I roll my eyes, falling back onto the mattress, staring at the ceiling; paint and plaster peel from above and dangle over me, brown stains the shape of puddles blotting out what was once a pristine white.
Teddy sits next to me, his gait silent and unnerving. The weight of the kitten settles on my chest, and I can’t help my grin as the tiny thing meows again and hunkers down in the valley of my small breasts, timid but trusting. Reaching up, I stroke my finger through the plush fur atop his little head, and he meows again.

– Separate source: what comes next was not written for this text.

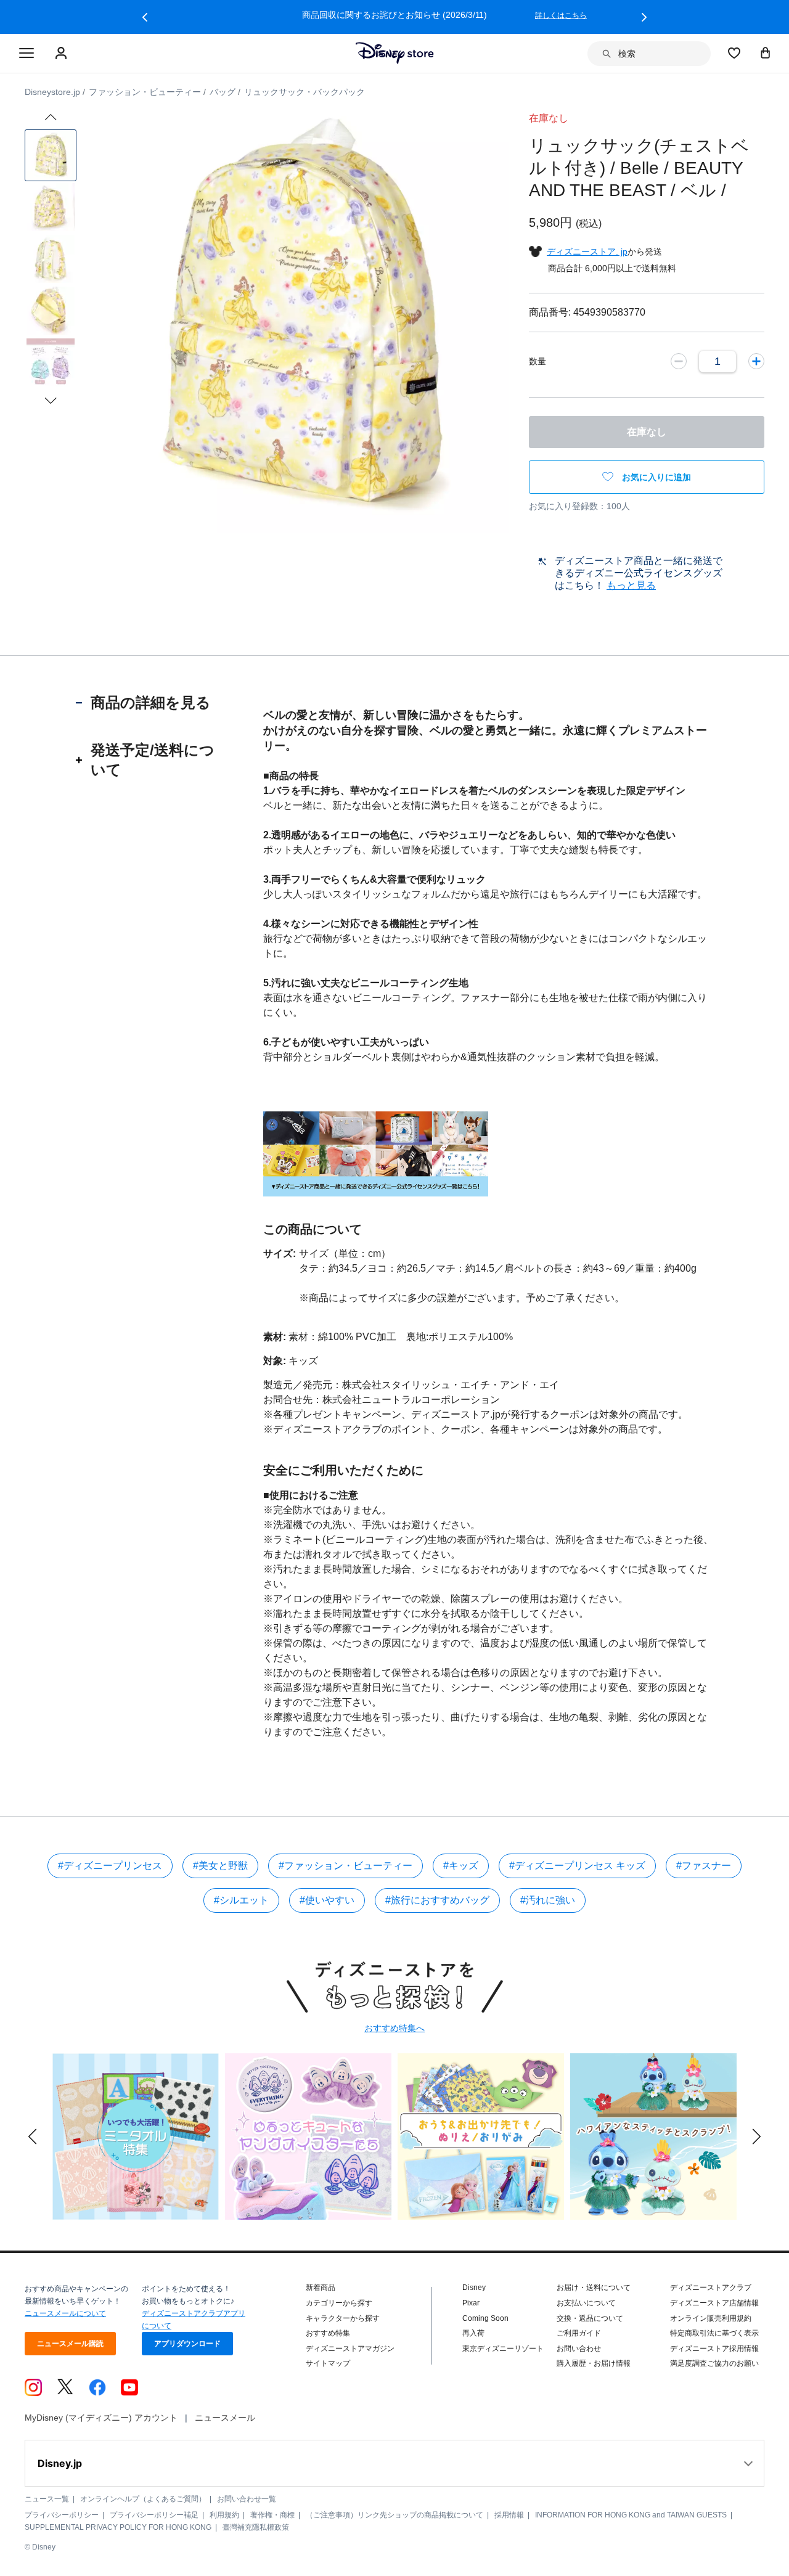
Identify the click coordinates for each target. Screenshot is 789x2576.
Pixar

“Where did you find him?” I ask.
He doesn’t answer right away, and so I glance at him, struck into silence at the view before me. Teddy sits with his knees pulled up and his arms resting on them, one hand clasping his other wrist, staring down at me with those electric teal eyes and a thousand emotions clamoring in his gaze. In the shadows, his jaw is even more chiseled, his full lips set in a firm line, as though there’s a lot he wants to say but isn’t. And suddenly, I feel like a little girl, afraid of reprimand because I know I’ve been unfair to him.